In the pines it was at least ten degrees cooler, and gloomier still. The ground was carpeted with old needles, and the wind hissed through the trees. Somewhere, some small animal crashed off through the underbrush. She suddenly realized that if she turned to her left, a walk of no more than half a mile would bring her into the Harmony Hill Cemetery, if she were agile enough to scale the back wall.
She toiled steadily upward, going as quietly as possible. As she neared the brow of the hill, she began to catch glimpses of the house through the steadily thinning screen of branches - the blind side of the house in relation to the village below. And she began to be afraid. She could not put her finger on any precise reason, and in that way it was like the fear she had felt (but had already largely forgotten) at Matt Burke's house. She was fairly sure that no one could hear her, and it was broad daylight - but the fear was there, a steadily oppressive weight. It seemed to be welling into her consciousness from a part of her brain that was usually silent and probably as obsolete as her appendix. Her pleasure in the day was gone. The sense that she was playing was gone. The feeling of decisiveness was gone. She found herself thinking of those same drive-in horror movie epics where the heroine goes venturing up the narrow attic stairs to see what's frightened poor old Mrs Cobham so, or down into some dark, cobwebby cellar where the walls are rough, sweating stone - symbolic womb - and she, with her date's arm comfortably around her, thinking: What a silly bitch . . . I'd never do that! And here she was, doing it, and she began to grasp how deep the division between the human cerebrum and the human midbrain had become; how the cerebrum can force one on and on in spite of the warnings given by that instinctive part, which is so similar in physical construction to the brain of the alligator. The cerebrum could force one on and on, until the attic door was flung open in the face of some grinning horror or one looked into a half-bricked alcove in the cellar and saw -
STOP!
She threw the thoughts off and found that she was sweating. All at the sight of an ordinary house with its shutters closed. You've got to stop being stupid, she told herself. You're going to go up there and spy the place out, that's all. From the front yard you can see our own house. Now, what in God's name could happen to you in sight of your own house?
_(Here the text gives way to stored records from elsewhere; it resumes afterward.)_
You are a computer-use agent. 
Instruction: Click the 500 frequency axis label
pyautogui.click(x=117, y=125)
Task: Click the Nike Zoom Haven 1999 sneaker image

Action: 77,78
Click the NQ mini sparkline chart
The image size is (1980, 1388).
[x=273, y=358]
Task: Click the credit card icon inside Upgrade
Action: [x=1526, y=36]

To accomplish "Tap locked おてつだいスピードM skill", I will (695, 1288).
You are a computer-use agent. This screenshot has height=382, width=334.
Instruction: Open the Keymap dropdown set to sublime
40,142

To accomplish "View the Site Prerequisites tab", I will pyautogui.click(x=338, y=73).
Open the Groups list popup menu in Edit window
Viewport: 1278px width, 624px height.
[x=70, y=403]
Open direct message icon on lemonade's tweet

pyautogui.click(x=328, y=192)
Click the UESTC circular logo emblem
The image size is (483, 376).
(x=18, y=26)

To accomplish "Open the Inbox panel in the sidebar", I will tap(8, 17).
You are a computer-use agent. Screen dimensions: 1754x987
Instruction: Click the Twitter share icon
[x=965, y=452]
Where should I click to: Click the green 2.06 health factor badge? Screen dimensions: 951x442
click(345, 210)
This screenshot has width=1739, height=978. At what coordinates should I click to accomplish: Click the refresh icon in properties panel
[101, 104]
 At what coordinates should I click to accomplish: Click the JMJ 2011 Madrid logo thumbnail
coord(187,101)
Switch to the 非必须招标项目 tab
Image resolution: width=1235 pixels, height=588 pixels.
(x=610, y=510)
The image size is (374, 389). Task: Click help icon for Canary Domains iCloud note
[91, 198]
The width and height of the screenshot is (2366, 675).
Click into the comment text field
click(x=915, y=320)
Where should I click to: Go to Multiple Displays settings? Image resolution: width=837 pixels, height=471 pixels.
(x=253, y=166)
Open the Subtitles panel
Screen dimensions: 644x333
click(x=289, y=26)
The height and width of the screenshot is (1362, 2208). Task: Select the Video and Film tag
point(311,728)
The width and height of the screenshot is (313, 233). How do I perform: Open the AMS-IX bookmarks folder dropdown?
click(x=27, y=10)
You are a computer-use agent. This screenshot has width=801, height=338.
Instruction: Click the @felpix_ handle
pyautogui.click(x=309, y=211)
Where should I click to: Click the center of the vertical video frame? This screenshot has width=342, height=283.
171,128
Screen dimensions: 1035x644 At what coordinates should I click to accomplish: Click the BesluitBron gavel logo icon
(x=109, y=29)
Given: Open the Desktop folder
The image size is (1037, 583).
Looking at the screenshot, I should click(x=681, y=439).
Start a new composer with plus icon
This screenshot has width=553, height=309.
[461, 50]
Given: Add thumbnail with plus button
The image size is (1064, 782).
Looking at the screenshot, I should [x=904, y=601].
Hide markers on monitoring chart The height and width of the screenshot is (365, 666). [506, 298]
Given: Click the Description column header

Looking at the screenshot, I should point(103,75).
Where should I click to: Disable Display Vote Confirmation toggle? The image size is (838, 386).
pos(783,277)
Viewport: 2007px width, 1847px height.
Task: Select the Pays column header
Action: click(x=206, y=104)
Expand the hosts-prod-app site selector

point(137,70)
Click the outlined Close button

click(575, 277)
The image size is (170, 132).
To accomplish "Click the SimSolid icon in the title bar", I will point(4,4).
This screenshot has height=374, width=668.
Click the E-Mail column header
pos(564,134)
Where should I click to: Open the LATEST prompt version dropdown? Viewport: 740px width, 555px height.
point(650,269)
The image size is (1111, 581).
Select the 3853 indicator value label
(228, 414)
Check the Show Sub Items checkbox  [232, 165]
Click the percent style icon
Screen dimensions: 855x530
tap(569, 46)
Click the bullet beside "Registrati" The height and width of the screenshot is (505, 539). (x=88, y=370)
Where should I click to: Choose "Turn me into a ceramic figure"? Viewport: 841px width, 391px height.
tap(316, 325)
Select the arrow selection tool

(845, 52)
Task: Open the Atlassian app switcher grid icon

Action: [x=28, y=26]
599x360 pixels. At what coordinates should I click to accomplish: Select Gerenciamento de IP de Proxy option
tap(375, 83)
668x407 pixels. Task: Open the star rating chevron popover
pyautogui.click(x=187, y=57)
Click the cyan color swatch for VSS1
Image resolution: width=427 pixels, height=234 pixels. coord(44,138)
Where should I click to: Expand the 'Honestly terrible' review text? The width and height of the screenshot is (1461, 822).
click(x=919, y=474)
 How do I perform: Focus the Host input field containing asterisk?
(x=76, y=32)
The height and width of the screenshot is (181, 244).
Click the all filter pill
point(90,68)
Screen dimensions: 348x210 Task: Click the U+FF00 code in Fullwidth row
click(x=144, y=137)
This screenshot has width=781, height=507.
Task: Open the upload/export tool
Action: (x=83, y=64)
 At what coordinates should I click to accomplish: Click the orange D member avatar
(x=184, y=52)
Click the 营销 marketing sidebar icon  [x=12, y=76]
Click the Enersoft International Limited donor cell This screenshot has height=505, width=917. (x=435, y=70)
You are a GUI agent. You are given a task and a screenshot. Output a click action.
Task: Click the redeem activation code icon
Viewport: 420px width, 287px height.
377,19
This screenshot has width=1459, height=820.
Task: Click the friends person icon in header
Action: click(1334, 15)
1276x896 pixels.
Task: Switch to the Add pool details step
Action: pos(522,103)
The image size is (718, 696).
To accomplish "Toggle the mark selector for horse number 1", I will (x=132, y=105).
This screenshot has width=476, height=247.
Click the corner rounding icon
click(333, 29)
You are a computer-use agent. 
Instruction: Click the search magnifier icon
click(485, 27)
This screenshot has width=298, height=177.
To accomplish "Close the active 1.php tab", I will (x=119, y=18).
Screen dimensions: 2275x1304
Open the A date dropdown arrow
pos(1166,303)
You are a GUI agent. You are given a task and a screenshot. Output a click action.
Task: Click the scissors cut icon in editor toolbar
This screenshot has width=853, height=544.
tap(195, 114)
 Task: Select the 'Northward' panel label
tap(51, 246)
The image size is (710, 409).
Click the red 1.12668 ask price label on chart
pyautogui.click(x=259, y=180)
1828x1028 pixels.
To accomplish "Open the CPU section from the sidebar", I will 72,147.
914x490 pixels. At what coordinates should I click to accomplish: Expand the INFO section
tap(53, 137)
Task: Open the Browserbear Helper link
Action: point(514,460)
Nonetheless, she bent over slightly and took a tighter grip on the stake, and when the screening trees became too thin to offer much protection, she dropped to her hands and knees and crawled. Three or four minutes later, she had come as far as it was possible without breaking cover. From her spot behind a final stand of pines and a spray of junipers, she could see the west side of the house and the creepered tangle of honeysuckle, now autumn?-barren. The grass of summer was yellow but still knee-high. No effort had been made to cut it.
A motor roared suddenly in the stillness, making her heart rise into her throat. She controlled herself by hooking her fingers into the ground and biting hard on her lower lip. A moment later an old black car backed into sight, paused at the head of the driveway, and then turned out onto the road and started away toward town. Before it drew out of sight, she saw the man quite clearly: large bald head, eyes sunken so deeply you could really see nothing of them but the sockets, and the lapels and collar of a dark suit. Straker. On his way in to Crossen's store, perhaps.
She could see that most of the shutters had broken slats. All right, then. She would creep up and peek through and see what there was to see. Probably nothing but a house in the first stages of a long renovation process, new plastering under way, new papering perhaps, tools and ladders and buckets. All about as romantic and supernatural as a TV football game.
But still: the fear.
It rose suddenly, emotion overspilling logic and the bright Formica reason of the cerebrum, filling her mouth with a taste like black copper.
And she knew someone was behind her even before the hand fell on her shoulder.